As we move into an extra-long holiday weekend the Oregon State Police are already on the lookout for drunk drivers. A news release issued on Tuesday noted that the first of many “saturation patrols” across the state is scheduled to begin Friday in Tillamook County. An OSP news release says that “our main goal is not to catch drunk drivers, but to be seen everywhere and hopefully to deter someone from driving while intoxicated.” But it is always important to remember that the police are there to do more than simply scare people into doing the right thing. This year, as in years past, they will be doing much more than simply being seen.
The news release can be viewed as a kind of opening salvo in the sad but absolutely necessary ritual of reminding people not to combine drinking and driving over the New Year’s holiday. The warning is especially pointed this year because New Year’s Day falls on a Sunday – meaning many people will have Monday off as well, creating a holiday period that runs from the evening of December 30 all the way into the early hours of January 3. Add in the now widespread availability of marijuana – which is legal to consume here in Oregon but which, like alcohol, is considered an intoxicant – and the potential for danger on the roads is significant.

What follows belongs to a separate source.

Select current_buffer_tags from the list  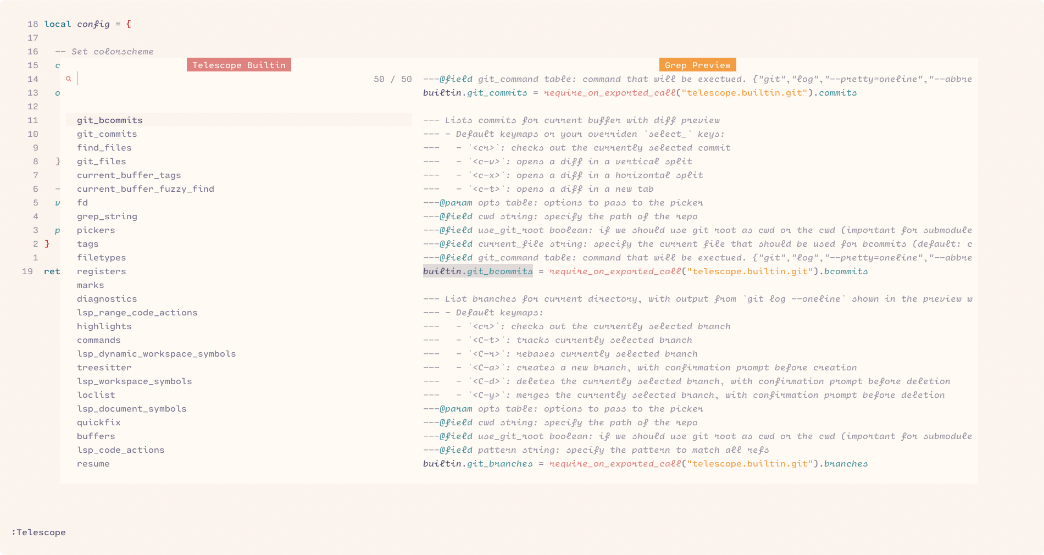(x=129, y=175)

Chapter 813 of the Oregon Revised Statutes (ORS) lays out the legal framework surrounding drunk driving in our state. It defines DUII as operating a vehicle when having a blood alcohol level of 0.08 percent or more, but also allows convictions at a lower level if the alcohol is used in combination with “a controlled substance or an inhalant.” (Section 813.011 (1)(b)) Two DUII convictions in a 10-year period automatically raise the stakes. In that case a third conviction would be a Class C felony under Oregon law, leading to a loss of driving privileges for 10 years and a mandatory jail sentence.